The exciting new issue of
New Escapologist has arrived, at last, at my home, where it is now being read by everybody. It is the longest issue yet released, with over one hundred pages, and looks as beautiful as ever. Moreso, even, as the lovely Ms.
Samara Lieber has designed a new-look cover.
It deals exclusively with the subject of Bohemianism: a subject distant from my heart. The self-professed Bohemians that I tend to meet are lumbered with privilege and a stubborn, teenaged contrarianism. Thankfully, none of them made it. Instead, Issue Five features articles from the likes of the lovely Mr.
Dickon Edwards (on bedsits), the lovely Mr.
Neil Scott (on beards), and an interview with the -I've never met him, so I can't say- Mr.
Alain de Botton (on record). One of my typically long-winded essays appears, this time on the topic of Mr. Satie, who, himself, was never long-winded.

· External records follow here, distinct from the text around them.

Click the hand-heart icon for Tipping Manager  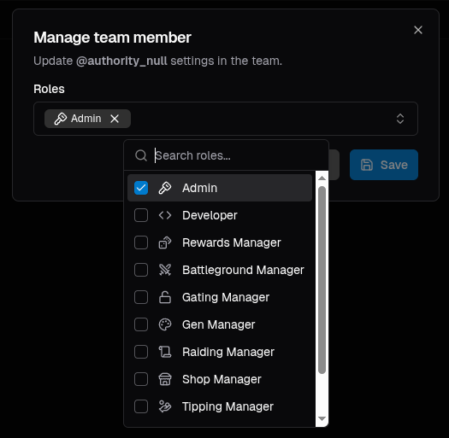pyautogui.click(x=165, y=406)
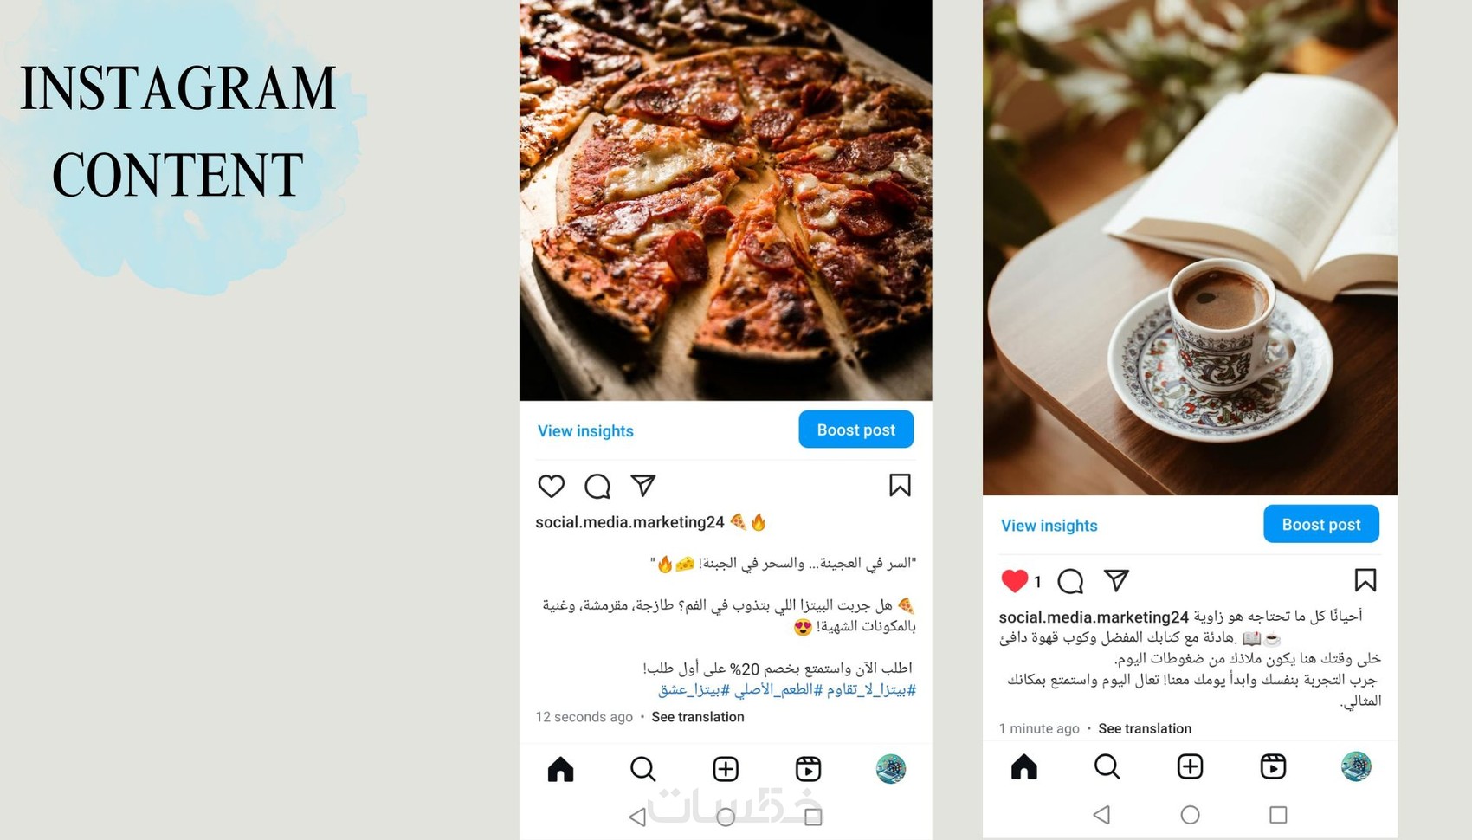Open comments on the pizza post

[597, 486]
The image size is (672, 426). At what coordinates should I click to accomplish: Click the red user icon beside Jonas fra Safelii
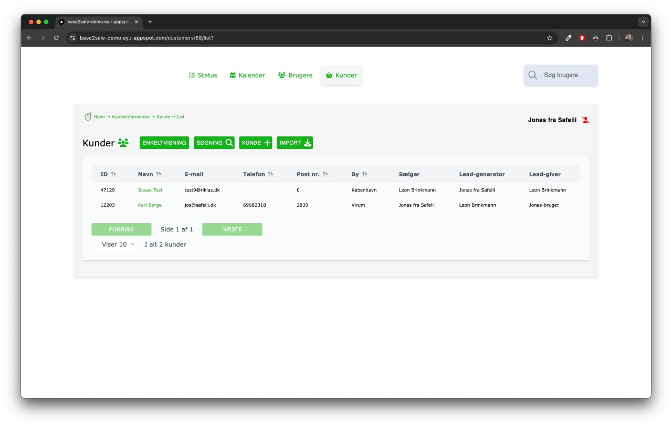pos(585,120)
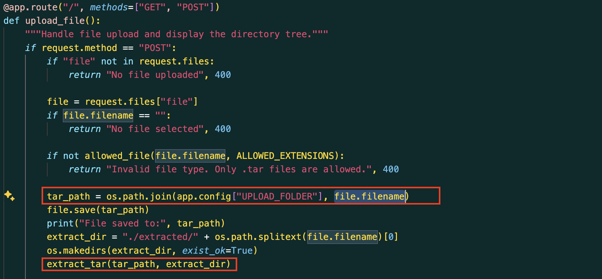Click the "No file selected" string

155,129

In glorious revelry over this release, I will include, over the next few days, a few pieces that I wrote that did not make the final publication: some short, fragmentary extrapolations of Bohemia's appearances in pop lyrics and on rock records. Why, though, you might ask, would I publish here, articles deemed insufficiently good for proper paper release? Well, they have been sitting at the back of a drawer for several months now and the study is really beginning to stink.